In the past few years we would meet on the road during our walks. He would be pleased to see me going for my walks and told me a couple of times to motivate Mani (which I could not). But on the walk we would exchange a couple of words, he would smile fondly and we would move on. Once he caught me and told me quietly - 'get the house painted'. I feel guilty when I see the house and even now I think of him when I see that it needs a paint job.
When aunty passed away last year, Uncle lost the love of his life. They shared something very special and he was fully committed to her. I sat next to him as he sat quietly, asking him if he wanted water, anything. He would simply smile and nod his head. And then within a year he got cancer and had surgery. I wanted to meet him and chat, but it never happened - our meetings were on the road where I would be jogging and he would be walking. He would smile at the sweat I worked up and ask - you're running for an hour almost now? I would nod and he would smile. The last time was in Feb when he came for aunty's death anniversary, looking a bit frail.

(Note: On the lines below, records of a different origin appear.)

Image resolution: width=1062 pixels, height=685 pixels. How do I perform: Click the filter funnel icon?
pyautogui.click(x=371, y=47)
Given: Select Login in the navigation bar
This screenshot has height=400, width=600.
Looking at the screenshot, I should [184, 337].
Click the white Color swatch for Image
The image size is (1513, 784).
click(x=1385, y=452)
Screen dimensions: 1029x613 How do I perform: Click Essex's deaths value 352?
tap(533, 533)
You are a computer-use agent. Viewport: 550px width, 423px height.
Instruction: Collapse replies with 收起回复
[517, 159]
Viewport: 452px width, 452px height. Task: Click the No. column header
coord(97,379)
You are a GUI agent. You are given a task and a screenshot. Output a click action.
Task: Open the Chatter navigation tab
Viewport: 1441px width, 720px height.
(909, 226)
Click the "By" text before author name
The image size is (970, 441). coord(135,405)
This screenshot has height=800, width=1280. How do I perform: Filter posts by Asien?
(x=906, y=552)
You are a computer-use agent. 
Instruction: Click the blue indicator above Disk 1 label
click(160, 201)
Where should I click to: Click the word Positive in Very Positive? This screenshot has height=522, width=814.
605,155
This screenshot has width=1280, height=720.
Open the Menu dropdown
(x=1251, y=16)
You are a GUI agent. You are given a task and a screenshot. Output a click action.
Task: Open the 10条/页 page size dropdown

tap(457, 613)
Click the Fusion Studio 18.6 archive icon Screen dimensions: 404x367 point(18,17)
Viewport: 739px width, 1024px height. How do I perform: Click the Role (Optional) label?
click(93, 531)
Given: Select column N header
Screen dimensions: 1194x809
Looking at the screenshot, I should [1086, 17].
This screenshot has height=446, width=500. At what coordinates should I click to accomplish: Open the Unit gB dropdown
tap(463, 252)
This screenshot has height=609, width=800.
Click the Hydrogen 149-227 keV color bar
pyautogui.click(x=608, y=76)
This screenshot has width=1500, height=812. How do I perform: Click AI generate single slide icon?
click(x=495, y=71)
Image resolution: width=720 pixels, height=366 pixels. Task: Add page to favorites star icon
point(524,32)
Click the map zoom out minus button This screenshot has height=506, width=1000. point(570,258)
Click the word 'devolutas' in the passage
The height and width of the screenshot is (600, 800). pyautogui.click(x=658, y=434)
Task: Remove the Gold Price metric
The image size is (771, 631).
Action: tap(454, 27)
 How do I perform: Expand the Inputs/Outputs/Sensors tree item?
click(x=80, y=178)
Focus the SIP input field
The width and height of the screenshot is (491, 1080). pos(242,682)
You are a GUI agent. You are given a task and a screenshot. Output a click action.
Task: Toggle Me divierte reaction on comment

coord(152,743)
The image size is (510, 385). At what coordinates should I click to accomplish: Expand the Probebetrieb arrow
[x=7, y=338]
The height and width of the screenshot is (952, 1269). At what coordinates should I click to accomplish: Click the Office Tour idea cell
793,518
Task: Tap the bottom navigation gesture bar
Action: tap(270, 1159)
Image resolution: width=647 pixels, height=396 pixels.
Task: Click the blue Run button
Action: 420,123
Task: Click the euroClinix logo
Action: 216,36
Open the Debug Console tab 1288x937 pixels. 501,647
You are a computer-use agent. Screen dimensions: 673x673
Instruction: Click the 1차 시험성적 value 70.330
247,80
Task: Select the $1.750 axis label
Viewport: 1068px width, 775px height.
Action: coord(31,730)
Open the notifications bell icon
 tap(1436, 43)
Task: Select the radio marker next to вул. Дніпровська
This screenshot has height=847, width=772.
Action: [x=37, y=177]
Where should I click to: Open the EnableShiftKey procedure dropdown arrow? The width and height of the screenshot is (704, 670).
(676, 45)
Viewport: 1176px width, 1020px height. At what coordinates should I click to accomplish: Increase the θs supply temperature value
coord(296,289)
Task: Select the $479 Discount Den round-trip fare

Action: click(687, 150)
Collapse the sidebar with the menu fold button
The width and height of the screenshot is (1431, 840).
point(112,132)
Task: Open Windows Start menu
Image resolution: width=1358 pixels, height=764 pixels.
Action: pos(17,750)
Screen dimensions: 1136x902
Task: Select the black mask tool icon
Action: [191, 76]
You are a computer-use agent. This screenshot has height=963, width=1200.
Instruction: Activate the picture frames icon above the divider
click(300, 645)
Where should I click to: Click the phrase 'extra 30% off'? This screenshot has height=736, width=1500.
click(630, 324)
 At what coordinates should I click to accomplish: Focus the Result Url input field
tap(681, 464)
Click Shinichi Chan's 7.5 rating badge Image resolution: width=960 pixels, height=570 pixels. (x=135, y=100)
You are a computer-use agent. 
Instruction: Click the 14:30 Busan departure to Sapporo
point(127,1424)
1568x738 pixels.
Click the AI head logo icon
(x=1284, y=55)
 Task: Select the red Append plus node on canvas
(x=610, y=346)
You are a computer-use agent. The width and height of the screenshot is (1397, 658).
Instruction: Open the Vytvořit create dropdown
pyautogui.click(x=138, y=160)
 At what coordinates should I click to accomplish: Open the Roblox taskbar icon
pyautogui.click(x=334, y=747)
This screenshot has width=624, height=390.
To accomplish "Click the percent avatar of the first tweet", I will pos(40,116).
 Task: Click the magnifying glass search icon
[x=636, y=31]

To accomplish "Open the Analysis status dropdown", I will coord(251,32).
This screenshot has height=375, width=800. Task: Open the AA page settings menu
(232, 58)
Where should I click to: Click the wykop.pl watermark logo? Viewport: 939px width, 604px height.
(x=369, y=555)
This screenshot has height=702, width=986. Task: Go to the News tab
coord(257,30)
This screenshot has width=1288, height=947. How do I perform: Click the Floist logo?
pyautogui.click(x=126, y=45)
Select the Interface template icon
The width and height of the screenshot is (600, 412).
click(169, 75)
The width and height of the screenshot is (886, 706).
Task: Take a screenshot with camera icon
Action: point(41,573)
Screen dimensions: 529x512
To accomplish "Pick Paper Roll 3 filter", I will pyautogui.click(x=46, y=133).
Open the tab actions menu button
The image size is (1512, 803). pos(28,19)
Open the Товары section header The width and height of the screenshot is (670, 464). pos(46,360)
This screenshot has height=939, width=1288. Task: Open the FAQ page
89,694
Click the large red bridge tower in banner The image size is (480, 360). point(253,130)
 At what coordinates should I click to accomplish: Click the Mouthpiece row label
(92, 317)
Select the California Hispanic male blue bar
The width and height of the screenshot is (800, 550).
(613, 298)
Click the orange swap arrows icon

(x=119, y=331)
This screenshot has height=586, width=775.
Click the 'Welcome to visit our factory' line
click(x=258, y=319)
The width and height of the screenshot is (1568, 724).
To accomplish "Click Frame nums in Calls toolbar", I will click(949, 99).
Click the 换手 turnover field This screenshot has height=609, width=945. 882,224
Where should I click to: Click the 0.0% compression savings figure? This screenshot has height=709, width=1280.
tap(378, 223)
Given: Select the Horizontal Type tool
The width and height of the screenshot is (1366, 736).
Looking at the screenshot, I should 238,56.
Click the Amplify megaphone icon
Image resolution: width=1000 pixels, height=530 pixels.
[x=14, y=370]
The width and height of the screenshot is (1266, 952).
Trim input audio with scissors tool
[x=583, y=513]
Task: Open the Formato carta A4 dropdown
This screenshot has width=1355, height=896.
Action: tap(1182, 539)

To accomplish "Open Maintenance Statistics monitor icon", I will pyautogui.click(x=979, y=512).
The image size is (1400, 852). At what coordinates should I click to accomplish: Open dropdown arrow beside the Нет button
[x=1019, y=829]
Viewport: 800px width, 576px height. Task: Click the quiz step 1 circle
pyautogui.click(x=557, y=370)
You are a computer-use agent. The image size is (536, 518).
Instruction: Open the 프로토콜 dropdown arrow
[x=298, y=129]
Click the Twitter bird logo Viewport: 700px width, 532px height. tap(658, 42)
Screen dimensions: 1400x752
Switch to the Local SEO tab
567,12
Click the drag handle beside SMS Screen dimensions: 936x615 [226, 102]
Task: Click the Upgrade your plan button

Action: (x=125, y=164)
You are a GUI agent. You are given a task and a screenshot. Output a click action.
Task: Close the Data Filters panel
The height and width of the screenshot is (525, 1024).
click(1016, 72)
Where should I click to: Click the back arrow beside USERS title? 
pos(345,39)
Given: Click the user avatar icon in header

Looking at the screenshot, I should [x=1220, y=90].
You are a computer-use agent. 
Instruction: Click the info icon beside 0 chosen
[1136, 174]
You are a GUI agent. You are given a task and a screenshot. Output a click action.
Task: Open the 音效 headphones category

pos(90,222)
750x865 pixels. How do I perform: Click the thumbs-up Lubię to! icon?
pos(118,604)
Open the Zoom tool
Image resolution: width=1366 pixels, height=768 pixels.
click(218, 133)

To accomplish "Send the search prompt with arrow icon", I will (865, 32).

I had returned from my jog the other day when I saw shamianas being put up. Ramu told me Dr Patnaik was no more and my worst fears had come true. Apparently, Uncle told Mani not to tell anyone of his illness. Quietly he suffered for two weeks and passed away. He was 84. For the first time, I saw him with a slight beard and moustache and thought he looked so handsome. His face as calm as ever, as radiant as ever, his body perfectly proportioned. Something divine.
I always feel that when fathers die, it feels that the roof on our head goes. They somehow make you feel secure, taken care of when they are around. When Uncle left us I felt that the roof on my entire colony was lifted off. People came in, old and new, and on everyone's face I could see that question and fear large - now who will be there for us? So many wonderful qualities, so much good, all we can do is perpetuate those qualities to remember him. We, at my home, are now bereft of our best-known identity, our landmark for 45 years. We now have to create a new one.
But I am so glad we had this wonderful landmark, this gentle and compassionate soul, who touched our lives and in some way transmitted some of his goodness to us. Thank you Uncle for all the wonderful memories. I am so fortunate to have known you, spent time with you. I would love to imbibe even a bit of your qualities of patience, non-judgment, compassion, softness, goodness and the pursuit of excellence. I would love to be as present as you, and by being present, make time stretch forever.